題目:
二叉搜索樹中的兩個節點被錯誤地交換。
請在不改變其結構的情況下,恢復這棵樹。
示例 1:
輸入: [1,3,null,null,2]
1
/
3
\
2
輸出: [3,1,null,null,2]
3
/
1
\
2
示例 2:
輸入: [3,1,4,null,null,2]
3
/ \
1 4
/
2
輸出: [2,1,4,null,null,3]
2
/ \
1 4
/
3
進階:
使用 O(n) 空間複雜度的解法很容易實現。
你能想出一個只使用常數空間的解決方案嗎?
解題:
/**
* Definition for a binary tree node.
* struct TreeNode {
* int val;
* struct TreeNode *left;
* struct TreeNode *right;
* };
*/
int midOrder(struct TreeNode **pre, struct TreeNode **err1, struct TreeNode **err2, struct TreeNode *root)
{
if (root == NULL) return 0;
if (midOrder(pre, err1, err2, root->left) == -1) return -1;
if (*pre != NULL && (*pre)->val > root->val) {
if (*err1 == NULL) {
*err1 = *pre;
*err2 = root;
} else {
*err2 = root;
return -1;
}
}
*pre = root;
if (midOrder(pre, err1, err2, root->right) == -1) return -1;
return 0;
}
void recoverTree(struct TreeNode* root){
struct TreeNode *pre = NULL;
struct TreeNode * err1 = NULL;
struct TreeNode * err2 = NULL;
midOrder(&pre, &err1, &err2, root);
int tmp;
tmp = err1->val;
err1->val = err2->val;
err2->val = tmp;
return;
}

題目要求:
判斷以下三句話是否符合上面那篇講恢復二叉搜索樹的文章。每句回答是或否，並附上文中決定答案的原句。
1. 恢復這棵樹時不可以改變它的結構。
2. 示例 2 的輸出是 [3,1,4,null,null,2]。
3. 文中說使用 O(n) 空間複雜度的解法很難實現。

擷取資料:
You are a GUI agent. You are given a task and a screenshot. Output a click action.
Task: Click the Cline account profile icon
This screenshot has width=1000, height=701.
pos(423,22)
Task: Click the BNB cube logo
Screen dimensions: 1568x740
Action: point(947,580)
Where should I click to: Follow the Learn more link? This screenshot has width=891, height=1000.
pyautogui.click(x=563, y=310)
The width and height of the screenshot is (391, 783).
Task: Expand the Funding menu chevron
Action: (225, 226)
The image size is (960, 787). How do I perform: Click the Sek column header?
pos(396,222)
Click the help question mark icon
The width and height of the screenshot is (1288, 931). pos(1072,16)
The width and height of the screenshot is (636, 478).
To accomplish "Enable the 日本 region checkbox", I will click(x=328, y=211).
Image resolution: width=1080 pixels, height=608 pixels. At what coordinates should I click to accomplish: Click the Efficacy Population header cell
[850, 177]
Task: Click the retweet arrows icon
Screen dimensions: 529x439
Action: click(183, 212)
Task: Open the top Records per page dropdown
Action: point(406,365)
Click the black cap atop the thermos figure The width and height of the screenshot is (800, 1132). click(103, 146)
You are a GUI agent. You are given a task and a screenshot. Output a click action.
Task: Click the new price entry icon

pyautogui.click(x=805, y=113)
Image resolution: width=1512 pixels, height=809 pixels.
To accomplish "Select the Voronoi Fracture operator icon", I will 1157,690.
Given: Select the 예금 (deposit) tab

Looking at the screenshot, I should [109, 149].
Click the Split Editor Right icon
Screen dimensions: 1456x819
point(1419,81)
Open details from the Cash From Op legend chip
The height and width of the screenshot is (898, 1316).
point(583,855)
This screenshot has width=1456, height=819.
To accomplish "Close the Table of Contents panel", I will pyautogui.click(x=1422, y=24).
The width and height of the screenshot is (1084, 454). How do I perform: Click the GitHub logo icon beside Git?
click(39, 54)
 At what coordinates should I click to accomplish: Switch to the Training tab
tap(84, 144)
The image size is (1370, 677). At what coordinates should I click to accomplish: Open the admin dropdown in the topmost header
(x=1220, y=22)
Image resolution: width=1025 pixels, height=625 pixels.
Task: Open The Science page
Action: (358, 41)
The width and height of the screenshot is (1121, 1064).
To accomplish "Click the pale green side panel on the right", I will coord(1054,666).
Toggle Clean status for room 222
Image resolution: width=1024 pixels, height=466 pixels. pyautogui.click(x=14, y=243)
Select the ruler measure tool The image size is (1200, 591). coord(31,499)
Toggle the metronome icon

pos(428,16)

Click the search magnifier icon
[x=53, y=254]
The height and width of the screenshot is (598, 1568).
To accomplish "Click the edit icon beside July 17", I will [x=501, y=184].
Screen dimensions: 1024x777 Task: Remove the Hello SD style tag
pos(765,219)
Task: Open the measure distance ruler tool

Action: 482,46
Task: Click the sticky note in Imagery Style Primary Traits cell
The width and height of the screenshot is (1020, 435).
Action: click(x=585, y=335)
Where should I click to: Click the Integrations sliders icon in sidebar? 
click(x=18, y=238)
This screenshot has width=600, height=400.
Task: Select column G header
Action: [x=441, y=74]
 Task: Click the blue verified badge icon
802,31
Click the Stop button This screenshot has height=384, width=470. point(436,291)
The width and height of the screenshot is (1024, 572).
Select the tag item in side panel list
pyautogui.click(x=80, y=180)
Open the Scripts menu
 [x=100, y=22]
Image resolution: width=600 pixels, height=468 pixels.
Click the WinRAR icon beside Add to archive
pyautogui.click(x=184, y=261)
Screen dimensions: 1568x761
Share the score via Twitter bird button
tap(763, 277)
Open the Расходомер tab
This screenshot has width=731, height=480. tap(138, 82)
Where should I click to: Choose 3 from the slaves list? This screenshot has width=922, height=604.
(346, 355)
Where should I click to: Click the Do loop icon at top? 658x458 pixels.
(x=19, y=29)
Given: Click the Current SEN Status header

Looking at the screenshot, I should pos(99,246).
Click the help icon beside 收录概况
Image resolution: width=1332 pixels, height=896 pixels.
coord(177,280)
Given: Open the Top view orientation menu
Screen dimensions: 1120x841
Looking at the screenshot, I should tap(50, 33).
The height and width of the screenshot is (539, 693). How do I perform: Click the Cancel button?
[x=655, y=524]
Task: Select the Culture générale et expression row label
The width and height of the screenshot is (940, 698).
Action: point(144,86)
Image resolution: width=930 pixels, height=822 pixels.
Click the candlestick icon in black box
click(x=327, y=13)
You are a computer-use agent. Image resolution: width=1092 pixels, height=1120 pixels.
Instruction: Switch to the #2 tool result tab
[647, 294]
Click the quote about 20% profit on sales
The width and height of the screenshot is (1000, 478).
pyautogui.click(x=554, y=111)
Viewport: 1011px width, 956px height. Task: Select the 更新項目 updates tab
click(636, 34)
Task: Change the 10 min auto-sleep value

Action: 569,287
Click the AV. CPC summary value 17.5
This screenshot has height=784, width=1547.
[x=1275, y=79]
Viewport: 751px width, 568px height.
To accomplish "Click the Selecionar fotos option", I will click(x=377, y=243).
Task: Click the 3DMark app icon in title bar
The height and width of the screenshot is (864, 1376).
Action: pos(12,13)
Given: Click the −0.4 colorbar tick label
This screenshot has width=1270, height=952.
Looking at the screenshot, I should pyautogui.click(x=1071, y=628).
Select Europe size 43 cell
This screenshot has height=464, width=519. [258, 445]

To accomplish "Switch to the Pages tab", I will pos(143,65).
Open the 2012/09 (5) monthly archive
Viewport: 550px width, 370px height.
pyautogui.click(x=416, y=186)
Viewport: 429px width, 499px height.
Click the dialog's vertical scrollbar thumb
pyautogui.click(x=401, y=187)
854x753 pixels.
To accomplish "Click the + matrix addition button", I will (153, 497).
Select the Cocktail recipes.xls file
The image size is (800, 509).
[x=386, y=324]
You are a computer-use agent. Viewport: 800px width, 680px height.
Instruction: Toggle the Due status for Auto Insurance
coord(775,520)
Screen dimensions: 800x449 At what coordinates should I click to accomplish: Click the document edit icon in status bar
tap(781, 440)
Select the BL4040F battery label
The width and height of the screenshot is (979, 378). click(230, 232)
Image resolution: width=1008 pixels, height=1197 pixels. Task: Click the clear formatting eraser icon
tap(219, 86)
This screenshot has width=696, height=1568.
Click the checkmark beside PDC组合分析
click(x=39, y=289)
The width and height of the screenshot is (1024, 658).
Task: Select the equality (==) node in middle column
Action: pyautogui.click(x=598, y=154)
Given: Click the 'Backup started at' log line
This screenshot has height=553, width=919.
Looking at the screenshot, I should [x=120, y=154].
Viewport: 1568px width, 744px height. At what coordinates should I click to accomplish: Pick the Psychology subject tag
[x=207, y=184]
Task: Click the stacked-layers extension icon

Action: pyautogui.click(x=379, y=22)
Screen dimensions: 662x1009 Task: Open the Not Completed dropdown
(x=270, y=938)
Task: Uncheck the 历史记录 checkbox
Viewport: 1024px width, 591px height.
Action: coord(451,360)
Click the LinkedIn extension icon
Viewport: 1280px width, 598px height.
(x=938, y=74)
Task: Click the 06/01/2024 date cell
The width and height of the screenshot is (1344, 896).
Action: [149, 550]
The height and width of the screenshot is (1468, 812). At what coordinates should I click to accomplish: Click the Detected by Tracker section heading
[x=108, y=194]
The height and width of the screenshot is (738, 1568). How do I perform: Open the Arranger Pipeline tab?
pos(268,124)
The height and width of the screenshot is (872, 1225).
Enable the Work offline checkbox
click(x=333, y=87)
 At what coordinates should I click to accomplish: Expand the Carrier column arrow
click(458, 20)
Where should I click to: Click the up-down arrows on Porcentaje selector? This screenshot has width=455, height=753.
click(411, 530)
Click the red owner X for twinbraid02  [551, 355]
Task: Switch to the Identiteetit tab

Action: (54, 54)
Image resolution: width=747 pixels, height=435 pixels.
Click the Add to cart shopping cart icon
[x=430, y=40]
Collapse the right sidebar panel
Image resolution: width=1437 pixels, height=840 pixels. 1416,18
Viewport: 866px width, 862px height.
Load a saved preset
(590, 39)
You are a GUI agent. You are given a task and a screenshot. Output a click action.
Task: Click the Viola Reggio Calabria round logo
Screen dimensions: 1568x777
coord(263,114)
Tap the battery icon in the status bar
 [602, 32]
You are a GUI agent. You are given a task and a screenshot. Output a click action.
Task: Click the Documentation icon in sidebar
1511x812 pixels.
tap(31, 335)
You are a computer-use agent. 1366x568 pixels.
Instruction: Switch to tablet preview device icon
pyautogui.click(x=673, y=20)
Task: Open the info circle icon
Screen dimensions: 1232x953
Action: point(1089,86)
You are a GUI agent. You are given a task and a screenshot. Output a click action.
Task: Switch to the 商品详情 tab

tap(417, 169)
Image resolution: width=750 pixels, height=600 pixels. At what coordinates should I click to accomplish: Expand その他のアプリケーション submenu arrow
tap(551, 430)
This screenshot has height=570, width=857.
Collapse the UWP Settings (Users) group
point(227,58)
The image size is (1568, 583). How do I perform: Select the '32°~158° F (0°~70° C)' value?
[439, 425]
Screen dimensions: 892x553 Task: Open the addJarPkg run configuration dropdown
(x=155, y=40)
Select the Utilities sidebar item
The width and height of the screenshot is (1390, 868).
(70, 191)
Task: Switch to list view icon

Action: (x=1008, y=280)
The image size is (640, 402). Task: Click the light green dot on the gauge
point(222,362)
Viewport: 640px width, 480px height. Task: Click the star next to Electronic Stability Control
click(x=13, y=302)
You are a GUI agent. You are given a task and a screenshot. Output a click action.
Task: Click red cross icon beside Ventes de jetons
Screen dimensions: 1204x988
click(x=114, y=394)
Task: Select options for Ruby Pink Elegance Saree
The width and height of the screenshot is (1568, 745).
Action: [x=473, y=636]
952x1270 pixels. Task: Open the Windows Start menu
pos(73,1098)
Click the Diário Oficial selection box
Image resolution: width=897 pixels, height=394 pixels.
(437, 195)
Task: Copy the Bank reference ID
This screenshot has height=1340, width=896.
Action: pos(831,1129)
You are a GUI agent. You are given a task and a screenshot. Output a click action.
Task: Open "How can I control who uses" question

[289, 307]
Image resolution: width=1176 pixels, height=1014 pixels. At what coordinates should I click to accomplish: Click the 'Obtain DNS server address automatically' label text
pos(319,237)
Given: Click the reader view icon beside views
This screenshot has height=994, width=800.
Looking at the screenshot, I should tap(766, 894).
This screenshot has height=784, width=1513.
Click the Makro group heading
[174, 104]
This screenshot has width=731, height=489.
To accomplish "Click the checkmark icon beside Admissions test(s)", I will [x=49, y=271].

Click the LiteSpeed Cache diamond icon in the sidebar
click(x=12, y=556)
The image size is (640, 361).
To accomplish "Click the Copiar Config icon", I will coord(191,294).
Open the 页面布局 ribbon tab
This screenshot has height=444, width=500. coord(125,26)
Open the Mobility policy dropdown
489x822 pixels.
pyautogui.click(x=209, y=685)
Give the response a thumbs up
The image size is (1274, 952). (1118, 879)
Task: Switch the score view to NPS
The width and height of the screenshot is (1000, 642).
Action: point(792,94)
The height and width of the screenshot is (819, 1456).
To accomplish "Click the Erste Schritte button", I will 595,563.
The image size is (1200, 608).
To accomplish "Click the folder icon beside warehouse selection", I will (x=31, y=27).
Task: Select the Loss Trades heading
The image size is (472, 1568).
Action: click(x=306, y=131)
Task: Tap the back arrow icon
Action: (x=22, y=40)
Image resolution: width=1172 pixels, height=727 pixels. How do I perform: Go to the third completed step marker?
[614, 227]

練習結果:
1. 是：「請在不改變其結構的情況下,恢復這棵樹。」
2. 否：「輸出: [2,1,4,null,null,3]」
3. 否：「使用 O(n) 空間複雜度的解法很容易實現。」